* [TASK DIRECTIONS]: Return all of the entries, keeping every word and mark as it is.
-- SUPPLIED DATA follows --
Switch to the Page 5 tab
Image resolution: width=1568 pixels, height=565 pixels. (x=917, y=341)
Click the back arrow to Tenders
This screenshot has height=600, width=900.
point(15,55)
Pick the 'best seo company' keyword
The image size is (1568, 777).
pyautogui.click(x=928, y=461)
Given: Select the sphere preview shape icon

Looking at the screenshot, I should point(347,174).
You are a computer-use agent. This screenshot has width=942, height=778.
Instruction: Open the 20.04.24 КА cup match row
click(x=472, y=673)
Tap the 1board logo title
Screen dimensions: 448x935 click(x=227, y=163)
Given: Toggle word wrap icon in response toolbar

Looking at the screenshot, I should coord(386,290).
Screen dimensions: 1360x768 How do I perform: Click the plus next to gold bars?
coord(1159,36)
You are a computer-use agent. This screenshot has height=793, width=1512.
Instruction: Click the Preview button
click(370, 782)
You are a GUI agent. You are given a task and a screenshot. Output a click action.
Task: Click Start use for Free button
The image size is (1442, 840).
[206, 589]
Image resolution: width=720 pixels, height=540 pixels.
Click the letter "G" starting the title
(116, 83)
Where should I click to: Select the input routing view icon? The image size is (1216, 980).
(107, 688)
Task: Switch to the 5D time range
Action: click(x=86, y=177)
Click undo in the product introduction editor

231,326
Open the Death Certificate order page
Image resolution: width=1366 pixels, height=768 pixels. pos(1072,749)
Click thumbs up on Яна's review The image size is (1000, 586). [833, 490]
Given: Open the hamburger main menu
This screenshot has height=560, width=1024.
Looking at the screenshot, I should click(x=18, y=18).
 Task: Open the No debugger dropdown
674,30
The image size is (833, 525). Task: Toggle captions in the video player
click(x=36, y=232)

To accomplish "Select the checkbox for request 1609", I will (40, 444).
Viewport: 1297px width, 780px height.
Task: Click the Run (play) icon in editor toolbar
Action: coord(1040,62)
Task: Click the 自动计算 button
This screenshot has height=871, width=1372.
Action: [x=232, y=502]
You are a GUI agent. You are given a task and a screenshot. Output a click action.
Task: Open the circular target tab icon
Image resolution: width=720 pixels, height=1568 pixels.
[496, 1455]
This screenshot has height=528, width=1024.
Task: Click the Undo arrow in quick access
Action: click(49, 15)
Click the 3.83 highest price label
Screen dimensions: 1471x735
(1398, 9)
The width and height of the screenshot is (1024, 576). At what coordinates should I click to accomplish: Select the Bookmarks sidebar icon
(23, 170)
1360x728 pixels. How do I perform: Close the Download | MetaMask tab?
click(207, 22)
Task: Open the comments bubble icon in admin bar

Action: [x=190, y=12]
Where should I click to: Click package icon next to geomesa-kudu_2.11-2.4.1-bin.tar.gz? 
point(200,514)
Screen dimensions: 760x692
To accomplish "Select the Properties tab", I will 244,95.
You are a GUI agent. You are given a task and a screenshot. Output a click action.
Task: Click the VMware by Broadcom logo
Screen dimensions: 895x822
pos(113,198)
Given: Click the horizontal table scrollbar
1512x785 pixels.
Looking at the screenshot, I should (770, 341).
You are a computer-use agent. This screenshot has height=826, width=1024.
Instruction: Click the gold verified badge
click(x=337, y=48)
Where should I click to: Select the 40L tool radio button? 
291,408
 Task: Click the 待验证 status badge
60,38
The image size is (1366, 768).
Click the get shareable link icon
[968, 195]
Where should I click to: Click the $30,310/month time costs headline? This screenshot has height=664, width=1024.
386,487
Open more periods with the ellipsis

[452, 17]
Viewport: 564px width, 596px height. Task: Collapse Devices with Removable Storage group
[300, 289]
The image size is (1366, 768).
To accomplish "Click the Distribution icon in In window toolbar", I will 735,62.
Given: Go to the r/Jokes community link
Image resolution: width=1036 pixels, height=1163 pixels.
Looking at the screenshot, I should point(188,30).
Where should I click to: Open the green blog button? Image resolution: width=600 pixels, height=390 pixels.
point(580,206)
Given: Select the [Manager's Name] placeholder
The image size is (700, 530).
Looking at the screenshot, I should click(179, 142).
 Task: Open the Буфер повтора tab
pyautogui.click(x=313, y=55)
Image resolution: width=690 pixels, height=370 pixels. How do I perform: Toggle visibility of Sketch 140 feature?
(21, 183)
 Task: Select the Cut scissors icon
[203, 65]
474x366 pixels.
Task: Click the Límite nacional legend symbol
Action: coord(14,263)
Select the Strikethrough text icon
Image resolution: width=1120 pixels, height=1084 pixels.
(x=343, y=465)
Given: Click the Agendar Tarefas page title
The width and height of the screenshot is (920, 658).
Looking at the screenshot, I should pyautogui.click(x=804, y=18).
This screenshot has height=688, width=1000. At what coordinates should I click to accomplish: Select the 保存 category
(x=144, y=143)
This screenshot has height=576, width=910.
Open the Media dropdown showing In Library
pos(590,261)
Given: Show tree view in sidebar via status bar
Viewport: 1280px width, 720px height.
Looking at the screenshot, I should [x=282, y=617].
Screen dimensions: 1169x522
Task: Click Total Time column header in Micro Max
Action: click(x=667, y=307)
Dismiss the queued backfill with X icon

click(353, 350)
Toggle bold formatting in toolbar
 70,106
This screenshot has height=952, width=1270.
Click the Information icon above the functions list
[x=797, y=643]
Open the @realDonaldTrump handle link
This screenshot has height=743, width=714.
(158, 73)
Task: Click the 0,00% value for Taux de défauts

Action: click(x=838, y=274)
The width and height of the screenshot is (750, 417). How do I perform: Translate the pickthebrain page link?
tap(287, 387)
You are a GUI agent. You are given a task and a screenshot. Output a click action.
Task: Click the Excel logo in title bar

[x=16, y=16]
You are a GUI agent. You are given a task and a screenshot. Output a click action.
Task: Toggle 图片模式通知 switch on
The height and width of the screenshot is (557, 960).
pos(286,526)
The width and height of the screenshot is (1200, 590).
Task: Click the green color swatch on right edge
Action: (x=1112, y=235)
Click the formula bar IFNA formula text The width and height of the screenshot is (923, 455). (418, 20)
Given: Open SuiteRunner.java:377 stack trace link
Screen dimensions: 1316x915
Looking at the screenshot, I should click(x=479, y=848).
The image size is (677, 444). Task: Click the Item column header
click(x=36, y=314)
-- SUPPLIED DATA concluded --
* [OUTPUT OF THE TASK]:
Switch to the Page 5 tab
Image resolution: width=1568 pixels, height=565 pixels. (x=917, y=341)
Click the back arrow to Tenders
This screenshot has height=600, width=900.
point(15,55)
Pick the 'best seo company' keyword
The image size is (1568, 777).
pyautogui.click(x=928, y=461)
Given: Select the sphere preview shape icon

Looking at the screenshot, I should point(347,174).
You are a computer-use agent. This screenshot has width=942, height=778.
Instruction: Open the 20.04.24 КА cup match row
click(x=472, y=673)
Tap the 1board logo title
Screen dimensions: 448x935 click(x=227, y=163)
Given: Toggle word wrap icon in response toolbar

Looking at the screenshot, I should coord(386,290).
Screen dimensions: 1360x768 How do I perform: Click the plus next to gold bars?
coord(1159,36)
You are a computer-use agent. This screenshot has height=793, width=1512.
Instruction: Click the Preview button
click(370, 782)
You are a GUI agent. You are given a task and a screenshot. Output a click action.
Task: Click Start use for Free button
The image size is (1442, 840).
[206, 589]
Image resolution: width=720 pixels, height=540 pixels.
Click the letter "G" starting the title
(116, 83)
Where should I click to: Select the input routing view icon? The image size is (1216, 980).
(107, 688)
Task: Switch to the 5D time range
Action: click(x=86, y=177)
Click undo in the product introduction editor

231,326
Open the Death Certificate order page
Image resolution: width=1366 pixels, height=768 pixels. pos(1072,749)
Click thumbs up on Яна's review The image size is (1000, 586). [833, 490]
Given: Open the hamburger main menu
This screenshot has height=560, width=1024.
Looking at the screenshot, I should click(x=18, y=18).
 Task: Open the No debugger dropdown
674,30
The image size is (833, 525). Task: Toggle captions in the video player
click(x=36, y=232)

To accomplish "Select the checkbox for request 1609", I will (40, 444).
Viewport: 1297px width, 780px height.
Task: Click the Run (play) icon in editor toolbar
Action: coord(1040,62)
Task: Click the 自动计算 button
This screenshot has height=871, width=1372.
Action: [x=232, y=502]
You are a GUI agent. You are given a task and a screenshot. Output a click action.
Task: Open the circular target tab icon
Image resolution: width=720 pixels, height=1568 pixels.
[496, 1455]
This screenshot has height=528, width=1024.
Task: Click the Undo arrow in quick access
Action: click(49, 15)
Click the 3.83 highest price label
Screen dimensions: 1471x735
(1398, 9)
The width and height of the screenshot is (1024, 576). At what coordinates should I click to accomplish: Select the Bookmarks sidebar icon
(23, 170)
1360x728 pixels. How do I perform: Close the Download | MetaMask tab?
click(207, 22)
Task: Open the comments bubble icon in admin bar

Action: [x=190, y=12]
Where should I click to: Click package icon next to geomesa-kudu_2.11-2.4.1-bin.tar.gz? 
point(200,514)
Screen dimensions: 760x692
To accomplish "Select the Properties tab", I will 244,95.
You are a GUI agent. You are given a task and a screenshot. Output a click action.
Task: Click the VMware by Broadcom logo
Screen dimensions: 895x822
pos(113,198)
Given: Click the horizontal table scrollbar
1512x785 pixels.
Looking at the screenshot, I should (770, 341).
You are a computer-use agent. This screenshot has height=826, width=1024.
Instruction: Click the gold verified badge
click(x=337, y=48)
Where should I click to: Select the 40L tool radio button? 
291,408
 Task: Click the 待验证 status badge
60,38
The image size is (1366, 768).
Click the get shareable link icon
[968, 195]
Where should I click to: Click the $30,310/month time costs headline? This screenshot has height=664, width=1024.
386,487
Open more periods with the ellipsis

[452, 17]
Viewport: 564px width, 596px height. Task: Collapse Devices with Removable Storage group
[300, 289]
The image size is (1366, 768).
To accomplish "Click the Distribution icon in In window toolbar", I will 735,62.
Given: Go to the r/Jokes community link
Image resolution: width=1036 pixels, height=1163 pixels.
Looking at the screenshot, I should point(188,30).
Where should I click to: Open the green blog button? Image resolution: width=600 pixels, height=390 pixels.
point(580,206)
Given: Select the [Manager's Name] placeholder
The image size is (700, 530).
Looking at the screenshot, I should click(179, 142).
 Task: Open the Буфер повтора tab
pyautogui.click(x=313, y=55)
Image resolution: width=690 pixels, height=370 pixels. How do I perform: Toggle visibility of Sketch 140 feature?
(21, 183)
 Task: Select the Cut scissors icon
[203, 65]
474x366 pixels.
Task: Click the Límite nacional legend symbol
Action: coord(14,263)
Select the Strikethrough text icon
Image resolution: width=1120 pixels, height=1084 pixels.
(x=343, y=465)
Given: Click the Agendar Tarefas page title
The width and height of the screenshot is (920, 658).
Looking at the screenshot, I should pyautogui.click(x=804, y=18).
This screenshot has height=688, width=1000. At what coordinates should I click to accomplish: Select the 保存 category
(x=144, y=143)
This screenshot has height=576, width=910.
Open the Media dropdown showing In Library
pos(590,261)
Given: Show tree view in sidebar via status bar
Viewport: 1280px width, 720px height.
Looking at the screenshot, I should [x=282, y=617].
Screen dimensions: 1169x522
Task: Click Total Time column header in Micro Max
Action: click(x=667, y=307)
Dismiss the queued backfill with X icon

click(353, 350)
Toggle bold formatting in toolbar
 70,106
This screenshot has height=952, width=1270.
Click the Information icon above the functions list
[x=797, y=643]
Open the @realDonaldTrump handle link
This screenshot has height=743, width=714.
(158, 73)
Task: Click the 0,00% value for Taux de défauts

Action: click(x=838, y=274)
The width and height of the screenshot is (750, 417). How do I perform: Translate the pickthebrain page link?
tap(287, 387)
You are a GUI agent. You are given a task and a screenshot. Output a click action.
Task: Click the Excel logo in title bar

[x=16, y=16]
You are a GUI agent. You are given a task and a screenshot. Output a click action.
Task: Toggle 图片模式通知 switch on
The height and width of the screenshot is (557, 960).
pos(286,526)
The width and height of the screenshot is (1200, 590).
Task: Click the green color swatch on right edge
Action: (x=1112, y=235)
Click the formula bar IFNA formula text The width and height of the screenshot is (923, 455). (418, 20)
Given: Open SuiteRunner.java:377 stack trace link
Screen dimensions: 1316x915
Looking at the screenshot, I should click(x=479, y=848).
The image size is (677, 444). Task: Click the Item column header
click(x=36, y=314)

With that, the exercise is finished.